Option 1: Require Plans to Structure Copays According to State-Defined Highand Low-Value Services
Under this option, the state would set up a governing body to decide what services would be covered with reduced or increased cost sharing for plans entering into the exchanges. The advantage of this approach is that it would provide consistency with regard to services considered high or low value across VBID plans. Defining the services up front would prevent the plans from structuring copays in ways that might lead to risk selection, such as setting higher costs for certain drugs.
There is some precedence for state involvement in valuebased service determination.
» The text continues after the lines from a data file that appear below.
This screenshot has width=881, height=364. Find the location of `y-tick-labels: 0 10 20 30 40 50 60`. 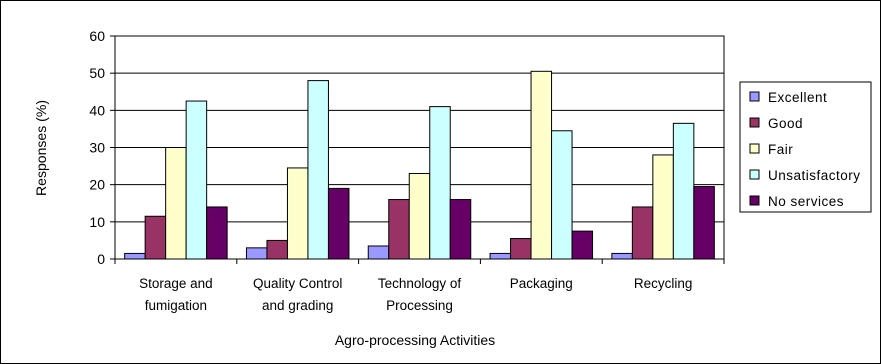

y-tick-labels: 0 10 20 30 40 50 60 is located at coordinates (97, 148).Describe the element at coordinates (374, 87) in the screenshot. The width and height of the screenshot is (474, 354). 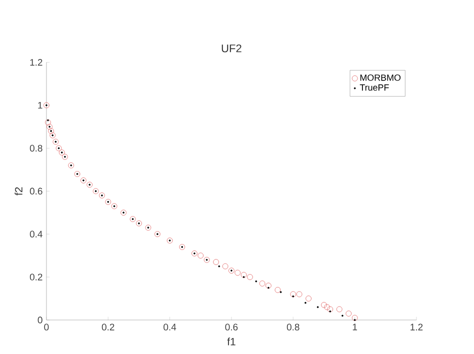
I see `legend-label: TruePF` at that location.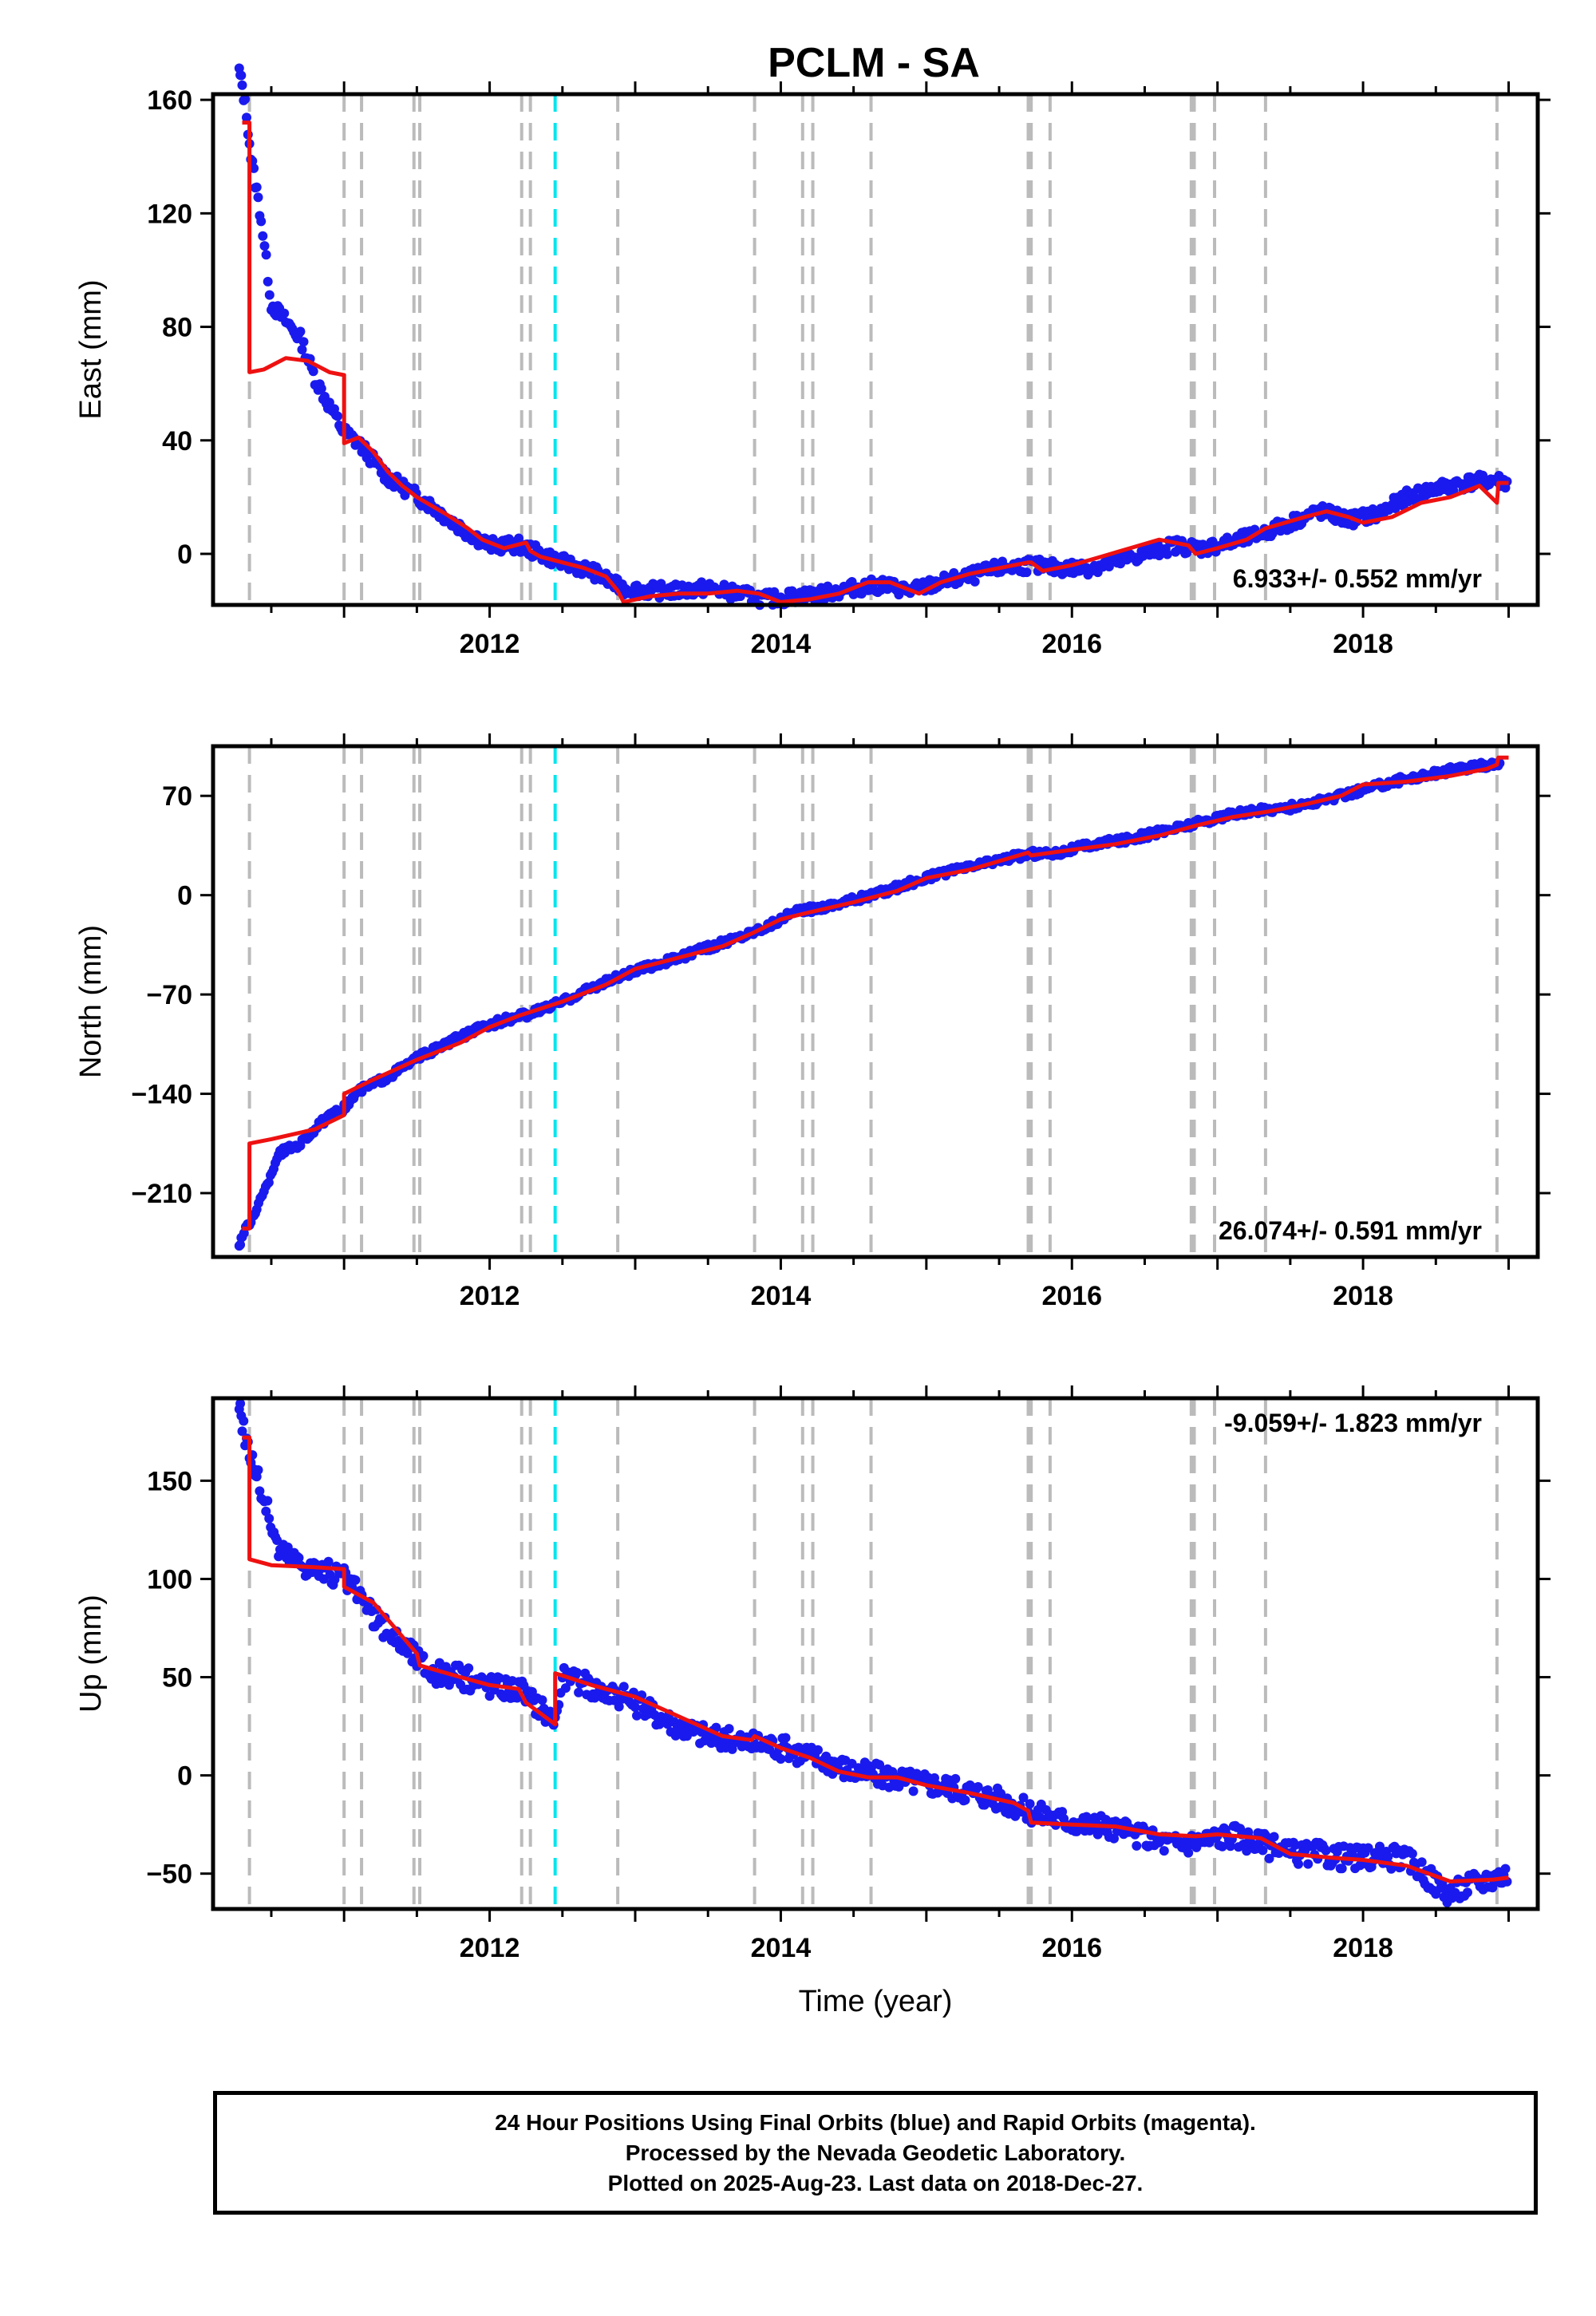 This screenshot has width=1596, height=2316. Describe the element at coordinates (1363, 644) in the screenshot. I see `x-tick-label: 2018` at that location.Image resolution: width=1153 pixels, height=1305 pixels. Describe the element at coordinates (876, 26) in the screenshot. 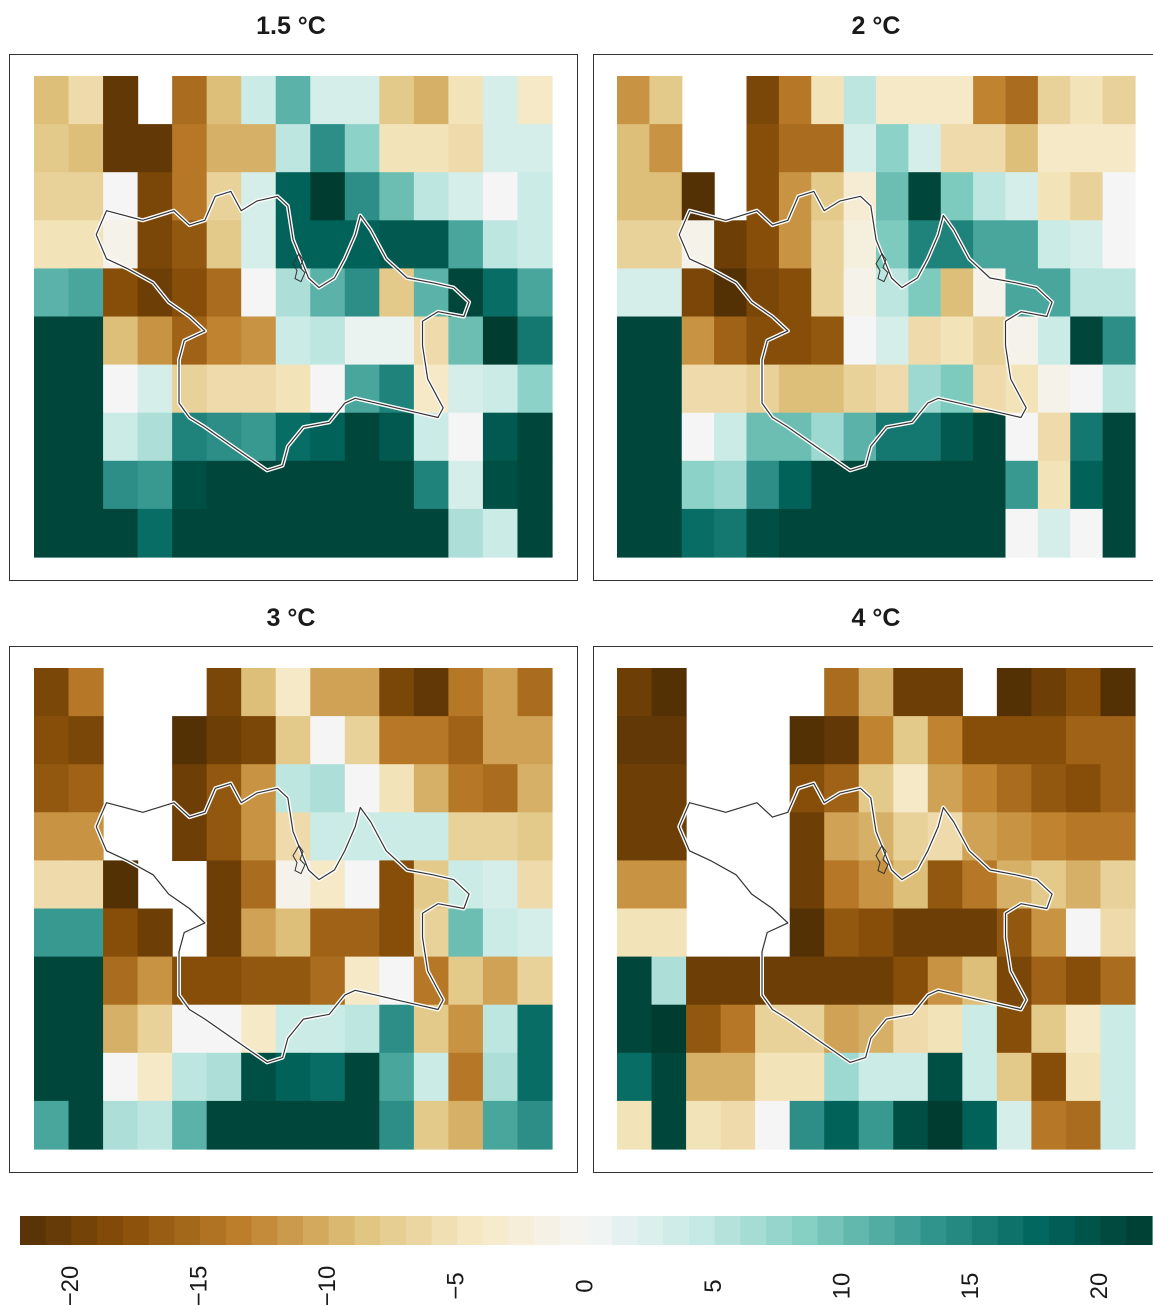

I see `panel-title-2: 2 °C` at that location.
For its state-sponsored insurance programs, including Medicaid, Oregon compiles a detailed list of services it deems of high value, and covers as many of the services as possible with the funding allotted in a given year (Table 1). The Oregon Health Plan ranks medical services “in a way that represents the comparative benefits (ie, clinical effectiveness and cost-effectiveness) of each service to the entire population to be served.”27
Oregon’s 11-member Health Services Commission has an established process for selecting covered services, starting by ranking clinical areas from highest to lowest benefit. Common treatments and procedures are assigned to the clinical categories ranging from maternity and newborn care (category 1) to “inconsequential services” (category 9).28 These categories are then combined with a series of metrics to derive an overall score: clinical effectiveness, population impact measures, the need for the service, and the net cost (Figure).